Monday, December 30, 2024

No Intelligence

I did what I did for Charlie, but in changing what I was, I sacrificed a lot of my intelligence. I became a rat who was more in tune with his baser instincts. I knew it would be this way. I guess I rather craved the fun the lack of intelligence would bring. But now I am finding it hard to concentrate.

I don't think there is much I can do about this. I'm barely even able to function anymore. I've been shot in the face so many times that I barely have enough brain matter left to even keep this world together. I don't know what to do. But one thing is for certain. Something really bad is about to happen. I don't know what it is, but it's going to happen.

Back when I was human and a goat, I could have dealt with this problem. It would have been tough, but I would have muddled through. But I can barely even write this blog right now. I can't even tell if everything is spelled right. How am I going to deal with this? What will it mean if I lose? Should I just give up?

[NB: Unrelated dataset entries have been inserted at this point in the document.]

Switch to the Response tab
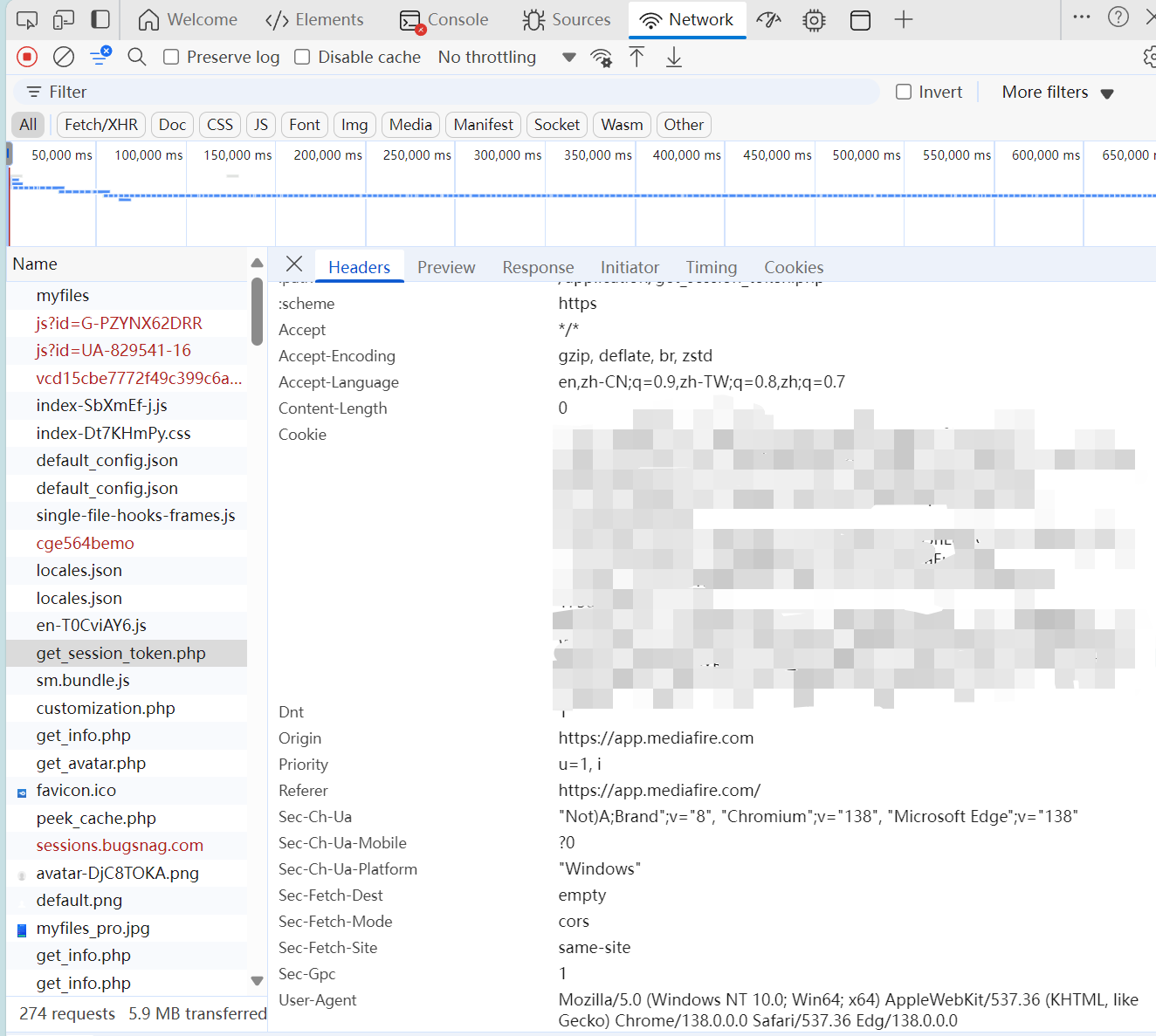Screen dimensions: 1156x1036 pyautogui.click(x=538, y=267)
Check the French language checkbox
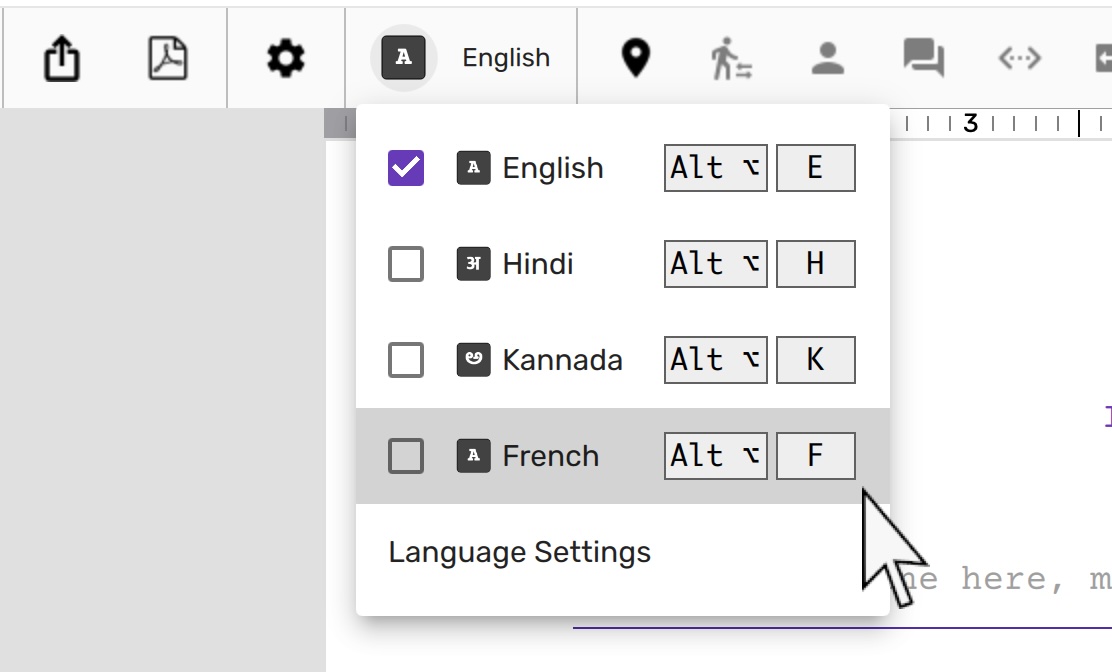The height and width of the screenshot is (672, 1112). [406, 456]
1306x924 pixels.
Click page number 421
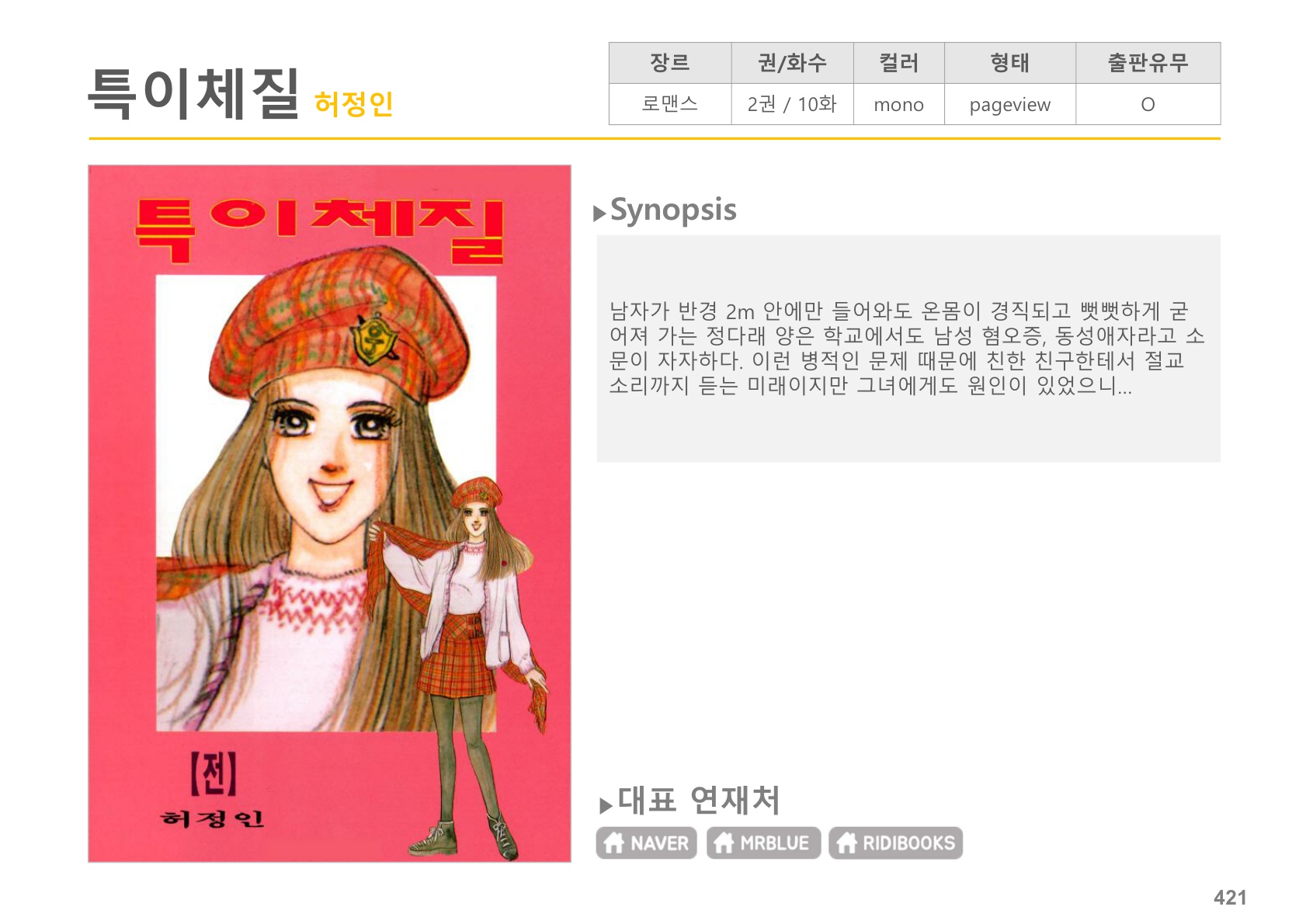(x=1230, y=898)
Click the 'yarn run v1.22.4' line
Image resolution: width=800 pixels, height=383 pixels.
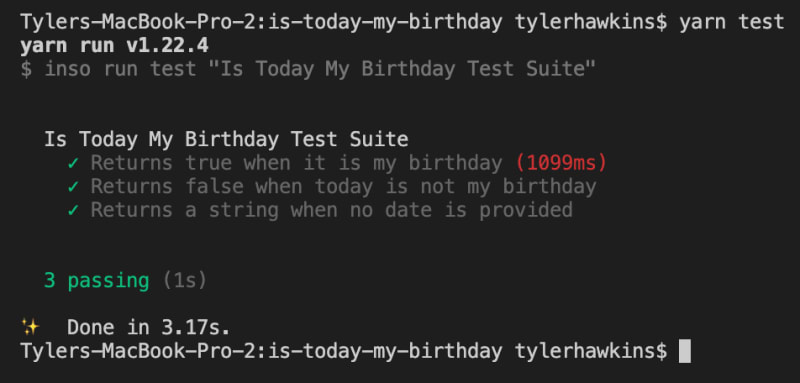(x=115, y=46)
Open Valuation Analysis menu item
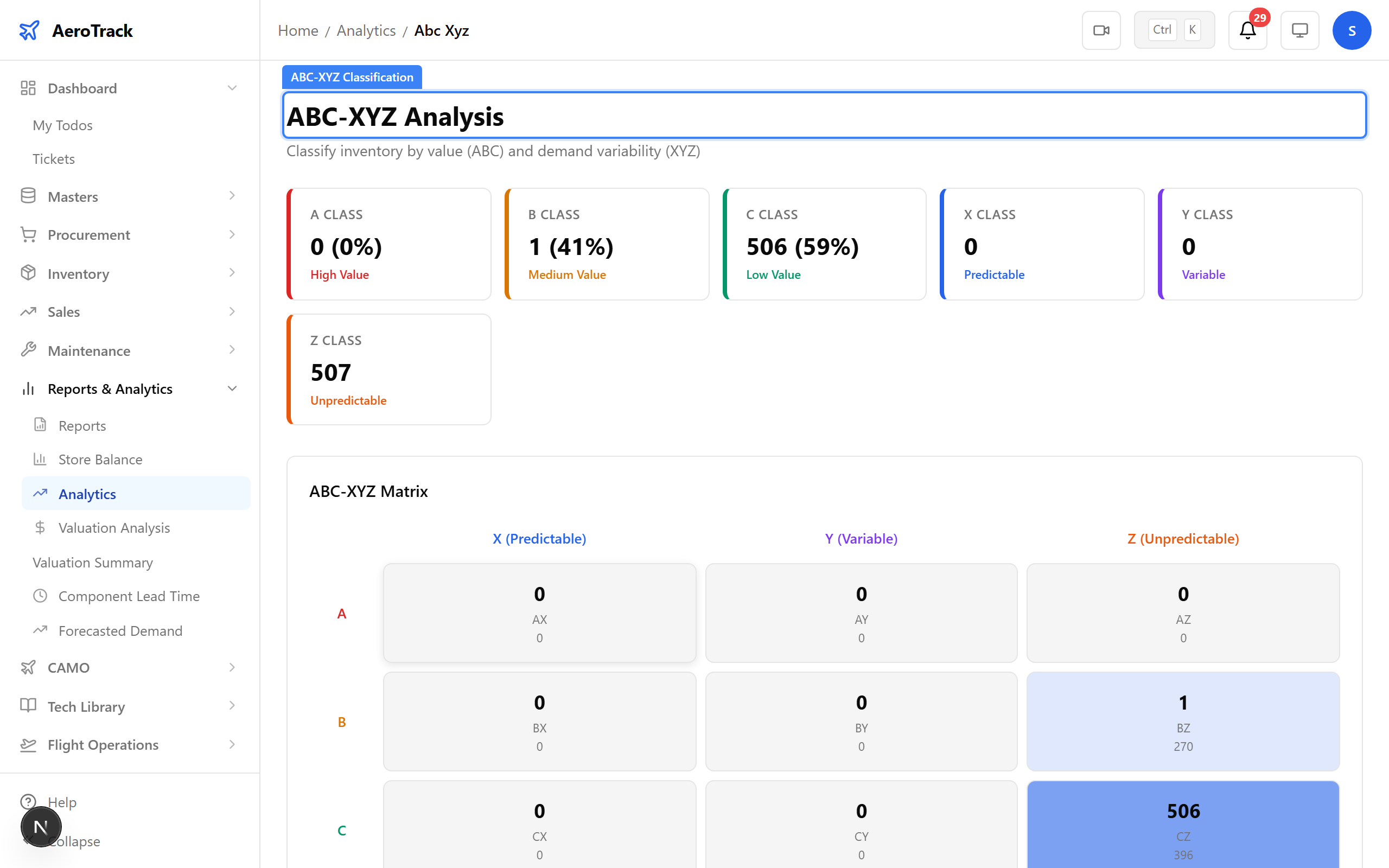1389x868 pixels. (113, 527)
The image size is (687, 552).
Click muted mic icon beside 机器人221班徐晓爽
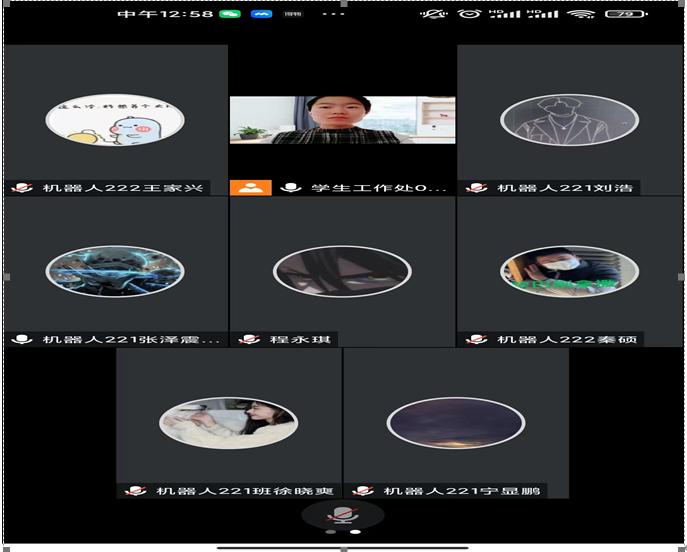pyautogui.click(x=137, y=490)
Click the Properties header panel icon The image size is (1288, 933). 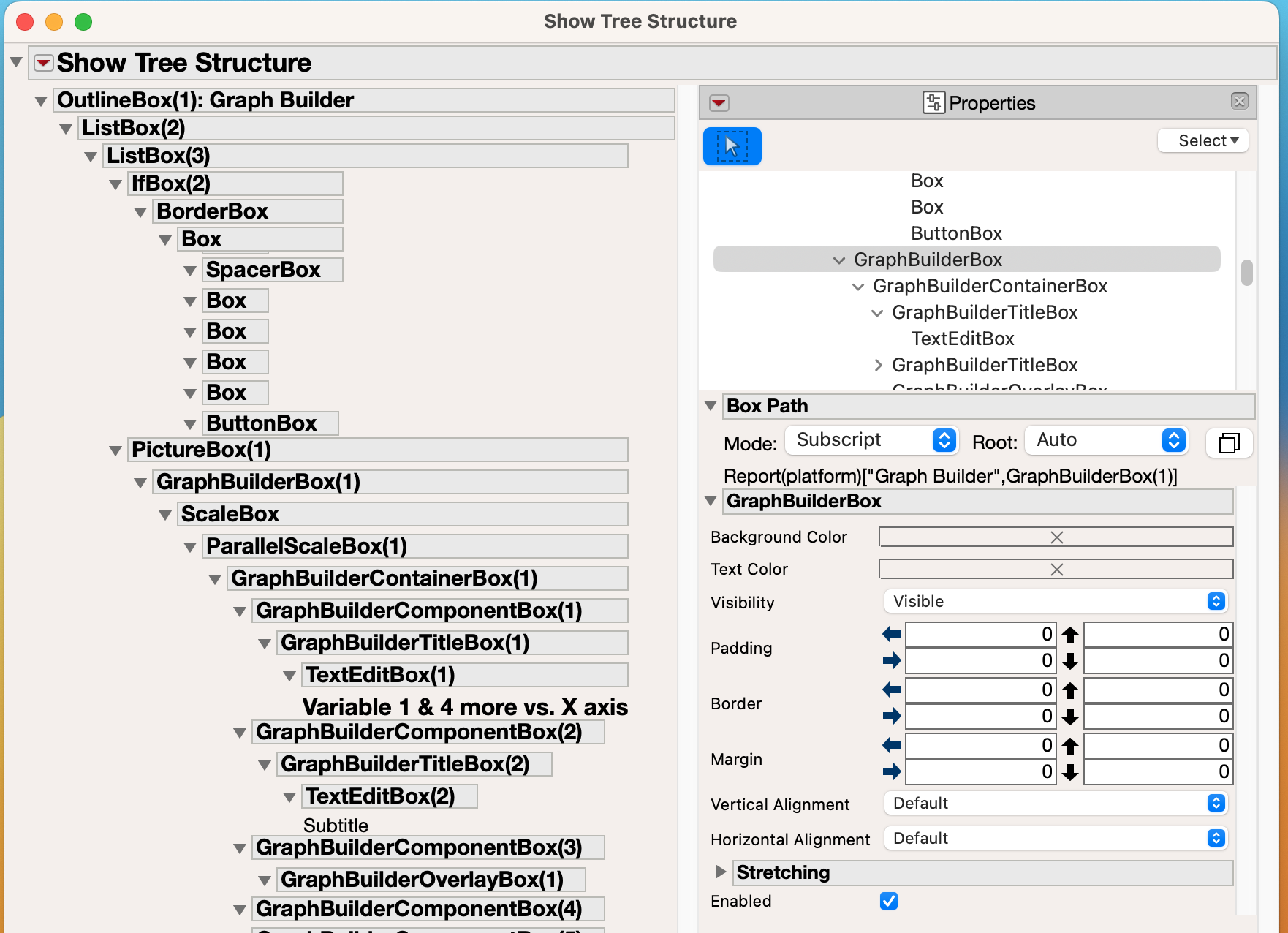(x=933, y=103)
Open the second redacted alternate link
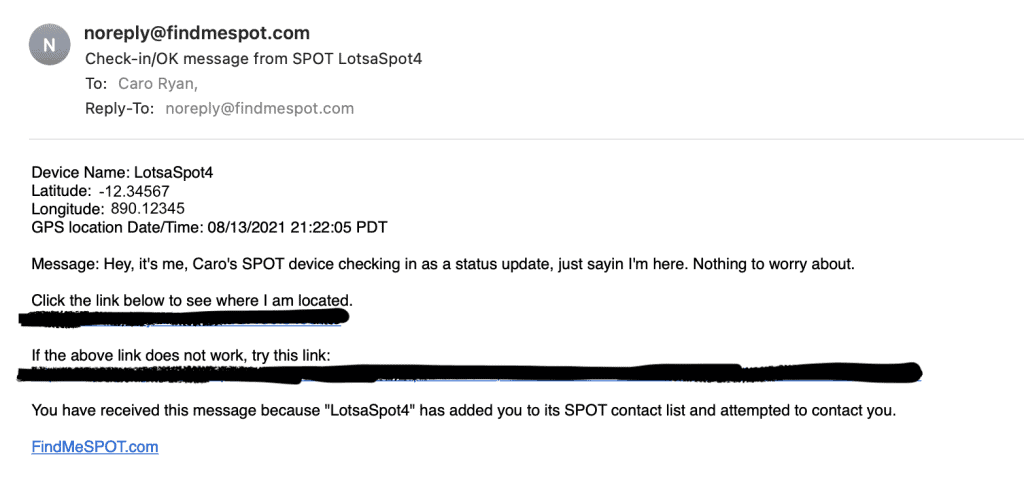 click(469, 372)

I tried to call my imaginary friend Risto to help me. I may be putting him in danger too. I'm putting all my friends in danger. Even my wife. Leeto, who I just found out was my son, is in danger.

Doesn't anybody feel it? Doesn't anybody see what's happening? Buddy is about to lose. He's about to lose everything. I'm about to lose everything. Help. Somebody help me. I don't want to become irrelevant. Please don't let all the things that I have done lose their meaning.

What's the point in living in a world that has no meaning?

Help.

1 comment:

  1. There is no point to a world without meaning, fictional or real. The meaning is more important than the material itself. Are you going mad? If so, I cannot help. I tend to drive people crazy.